[BEGIN Records]

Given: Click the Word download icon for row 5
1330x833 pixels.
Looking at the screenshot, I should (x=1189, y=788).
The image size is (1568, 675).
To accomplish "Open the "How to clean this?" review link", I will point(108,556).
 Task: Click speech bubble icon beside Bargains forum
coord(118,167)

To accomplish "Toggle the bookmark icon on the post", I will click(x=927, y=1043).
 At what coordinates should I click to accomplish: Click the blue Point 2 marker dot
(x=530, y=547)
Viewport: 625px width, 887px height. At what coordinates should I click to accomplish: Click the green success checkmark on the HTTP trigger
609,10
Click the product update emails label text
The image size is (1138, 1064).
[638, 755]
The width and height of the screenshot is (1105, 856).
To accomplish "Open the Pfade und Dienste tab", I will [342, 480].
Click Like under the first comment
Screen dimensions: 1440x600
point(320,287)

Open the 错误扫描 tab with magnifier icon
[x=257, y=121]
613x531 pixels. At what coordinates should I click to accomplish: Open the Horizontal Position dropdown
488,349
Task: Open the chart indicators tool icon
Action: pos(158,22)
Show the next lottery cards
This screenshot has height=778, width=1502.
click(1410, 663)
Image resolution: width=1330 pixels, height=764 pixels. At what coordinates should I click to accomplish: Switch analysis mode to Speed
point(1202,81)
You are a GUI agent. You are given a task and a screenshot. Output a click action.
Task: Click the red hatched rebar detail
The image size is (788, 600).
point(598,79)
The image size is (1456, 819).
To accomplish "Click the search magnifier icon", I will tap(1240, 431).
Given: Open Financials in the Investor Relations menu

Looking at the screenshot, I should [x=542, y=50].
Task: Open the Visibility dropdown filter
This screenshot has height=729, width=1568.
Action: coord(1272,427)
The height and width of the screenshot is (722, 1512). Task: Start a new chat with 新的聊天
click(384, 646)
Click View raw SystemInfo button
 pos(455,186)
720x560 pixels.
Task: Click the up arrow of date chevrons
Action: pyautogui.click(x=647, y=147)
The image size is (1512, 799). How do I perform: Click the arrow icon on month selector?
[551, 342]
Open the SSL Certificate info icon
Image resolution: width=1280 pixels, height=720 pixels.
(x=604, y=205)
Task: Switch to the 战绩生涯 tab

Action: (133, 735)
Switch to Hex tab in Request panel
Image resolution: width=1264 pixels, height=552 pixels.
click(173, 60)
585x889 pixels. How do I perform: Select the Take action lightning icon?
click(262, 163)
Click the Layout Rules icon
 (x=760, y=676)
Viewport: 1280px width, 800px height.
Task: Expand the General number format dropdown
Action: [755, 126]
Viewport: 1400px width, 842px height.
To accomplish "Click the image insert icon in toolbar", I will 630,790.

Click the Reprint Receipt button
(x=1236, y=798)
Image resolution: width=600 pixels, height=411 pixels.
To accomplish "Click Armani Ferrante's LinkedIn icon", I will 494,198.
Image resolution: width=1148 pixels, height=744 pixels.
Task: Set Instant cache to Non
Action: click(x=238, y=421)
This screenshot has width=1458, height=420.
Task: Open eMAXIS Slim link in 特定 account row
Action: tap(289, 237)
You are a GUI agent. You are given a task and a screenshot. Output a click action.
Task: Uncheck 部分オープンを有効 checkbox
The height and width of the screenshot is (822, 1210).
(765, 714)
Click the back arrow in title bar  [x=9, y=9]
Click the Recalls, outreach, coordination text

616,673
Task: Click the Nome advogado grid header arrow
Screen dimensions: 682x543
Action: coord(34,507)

[END Records]

Your instructions:
Please format the part of the records above that opens with the line containing "Image resolution: width=1330" and closes with the line containing "point(1202,81)" as a JSON list of strings. Include both of those lines, use one string per line, and leave out any blank lines.

Output:
[
  "Image resolution: width=1330 pixels, height=764 pixels. At what coordinates should I click to accomplish: Switch analysis mode to Speed",
  "point(1202,81)"
]